▶ **TASK PROMPT**
Reproduce the data below word for word, but leave out the pictures.

▶ **EXTRACTED RECORDS**
::::

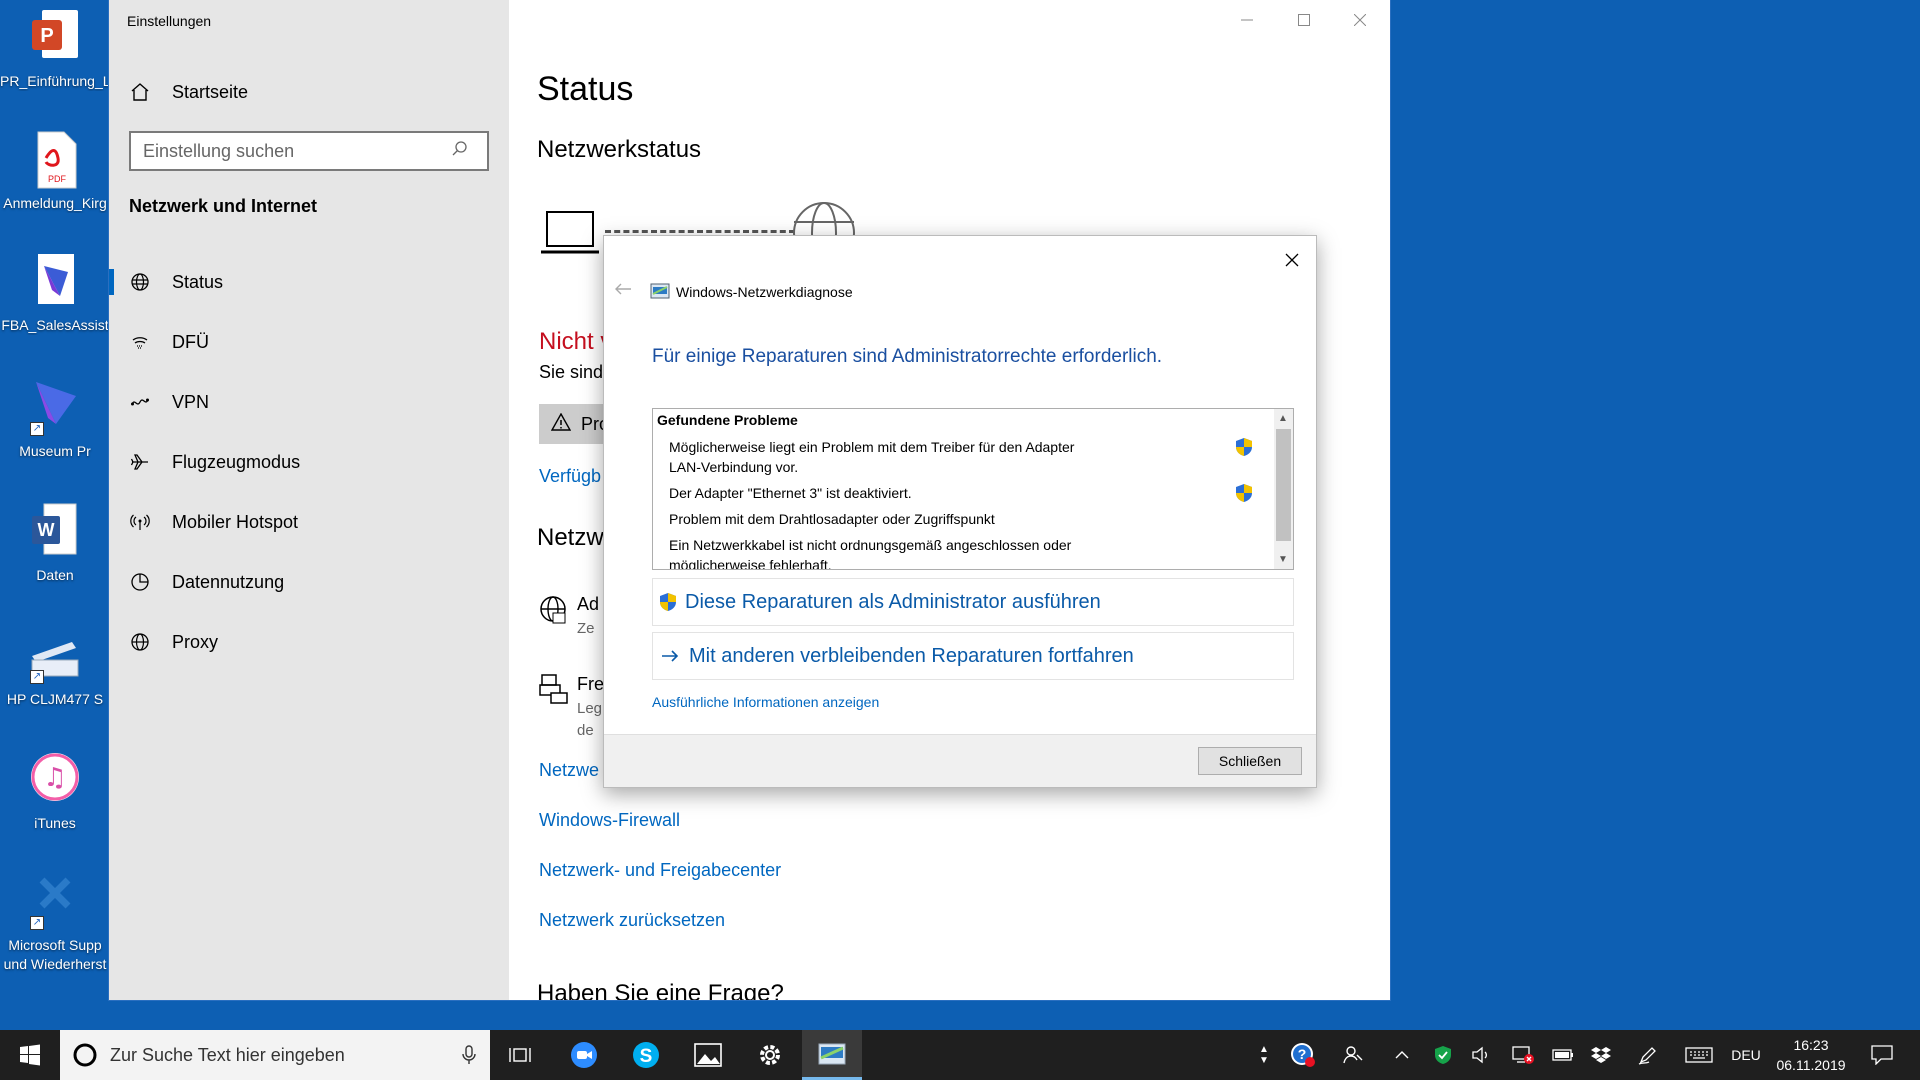 Image resolution: width=1920 pixels, height=1080 pixels. What do you see at coordinates (55, 544) in the screenshot?
I see `desktop-icon-word: W Daten` at bounding box center [55, 544].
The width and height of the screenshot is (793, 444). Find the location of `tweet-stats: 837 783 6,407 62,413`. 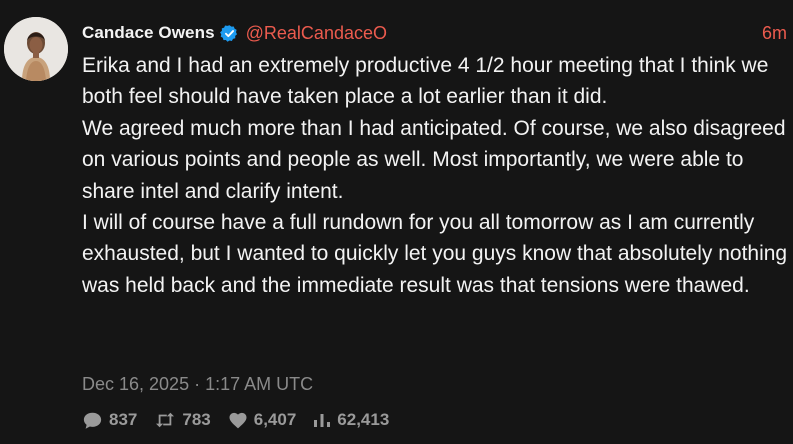

tweet-stats: 837 783 6,407 62,413 is located at coordinates (244, 420).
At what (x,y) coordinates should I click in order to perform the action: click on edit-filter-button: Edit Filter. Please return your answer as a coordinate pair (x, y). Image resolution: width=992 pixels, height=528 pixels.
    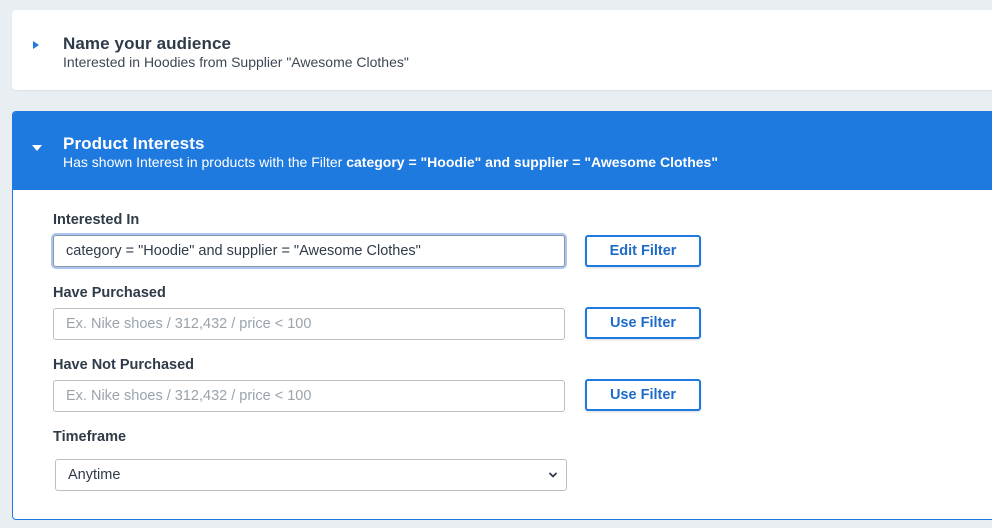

::::

▶ **OUTPUT FOR THIS EXERCISE**
 Image resolution: width=1920 pixels, height=1080 pixels. What do you see at coordinates (55, 544) in the screenshot?
I see `desktop-icon-word: W Daten` at bounding box center [55, 544].
The width and height of the screenshot is (793, 444). Find the location of `tweet-stats: 837 783 6,407 62,413`. 

tweet-stats: 837 783 6,407 62,413 is located at coordinates (244, 420).
At what (x,y) coordinates should I click in order to perform the action: click on edit-filter-button: Edit Filter. Please return your answer as a coordinate pair (x, y). Image resolution: width=992 pixels, height=528 pixels.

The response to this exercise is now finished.